Why I Made This Project In recent years, the Urban Heat Island (UHI) effect has quietly become one of the most dangerous environmental stressors in modern cities. As concrete and asphalt replace trees and vegetation, densely built areas trap and radiate heat way more. The result? Higher temperatures, skyrocketing energy consumption, worsening air quality and increased public health risks. This is especially problematic because urban heat disproportionately impacts vulnerable communities, including lower-income neighborhoods that have less green space and fewer resources to spend. At the same time, AI itself is under called out for being an environmental burden due to massive energy demands from training and deploying large-scale models. That paradox inspired this project: What if we used AI not to harm, but to help the planet?

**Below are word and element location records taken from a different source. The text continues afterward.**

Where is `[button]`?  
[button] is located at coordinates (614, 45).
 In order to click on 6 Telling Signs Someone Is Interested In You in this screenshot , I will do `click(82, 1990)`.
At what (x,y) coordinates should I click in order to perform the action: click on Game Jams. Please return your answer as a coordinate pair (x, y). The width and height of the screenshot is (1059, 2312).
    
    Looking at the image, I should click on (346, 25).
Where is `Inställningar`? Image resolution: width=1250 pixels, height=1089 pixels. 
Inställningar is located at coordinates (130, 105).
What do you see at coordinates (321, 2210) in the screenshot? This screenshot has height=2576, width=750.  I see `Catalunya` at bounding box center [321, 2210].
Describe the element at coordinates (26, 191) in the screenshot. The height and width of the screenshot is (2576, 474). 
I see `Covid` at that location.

Why Releaf Matters and What it does Releaf is more than a heatmap it’s a decision-making tool. Unlike most tools that just visualize environmental problems, Releaf gives data-driven, location-specific solutions with projected impact. It uses real-world datasets and AI predictions to help users from citizens to city planners take meaningful climate action. What makes it unique is the combination of geospatial intelligence, real-time weather data, and actionable recommendations all in one place.
How I Built It I used React with TypeScript for the frontend and Leaflet.js to build the map interface. The backend is powered by TensorFlow.js, which runs a trained neural network model directly in the browser using live weather and urban data. I gathered datasets from NASA, EPA and NOAA.
AI The ML model is a 4-layer neural network trained on environmental features like vegetation index, building density, and historical temperature data. It outputs a risk score for each map zone and classifies areas into severity levels. Based on those predictions, a second layer of logic recommends the best interventions and estimates potential cooling impact. All of this runs in real time, right in the browser.
Challenge I Overcame One of the biggest challenges I faced was integrating real-time environmental APIs with the frontend map while maintaining consistency across multiple cities. I used data from Open-Meteo, NOAA, and NASA EarthData, which all have different formats, rate limits, and coordinate systems feeding it into the Leaflet-based visualization all while syncing it with the machine learning model predictions was difficult. I had to write multiple functions to normalize the data, ensure caching to prevent a lot of API calls back to back, it's not perfect but it works.
What I Tested Most I tested the environmental data APIs and the prediction model the most, starting with validating API calls to Open-Meteo, NOAA GHCN, and NASA LAADS DAAC to ensure they returned accurate and consistent climate and vegetation data for cities like Phoenix and Miam using custom checks against known historical records. The machine learning model was tested with over 2,400 data points, including NDVI scores, elevation, and temperature and I compared its predicted heat zones with real urban heat maps from NASA and NOAA.
What I'd Improve If I had more time, I’d integrate community reporting tools to let residents share heat-related problems, expand city coverage globally, build a backend to generate city-specific reports for local governments or environmental nonprofits, and incorporate more consistent APIs to improve the accuracy and timeliness of real-time data.
How User Input Works Users simply select a city and click a heat zone to view analysis and recommendations. This was designed for simplicity and speed, avoiding complex forms or inputs. Data is pre-fetched and processed on click, with AI running in-browser for privacy and responsiveness.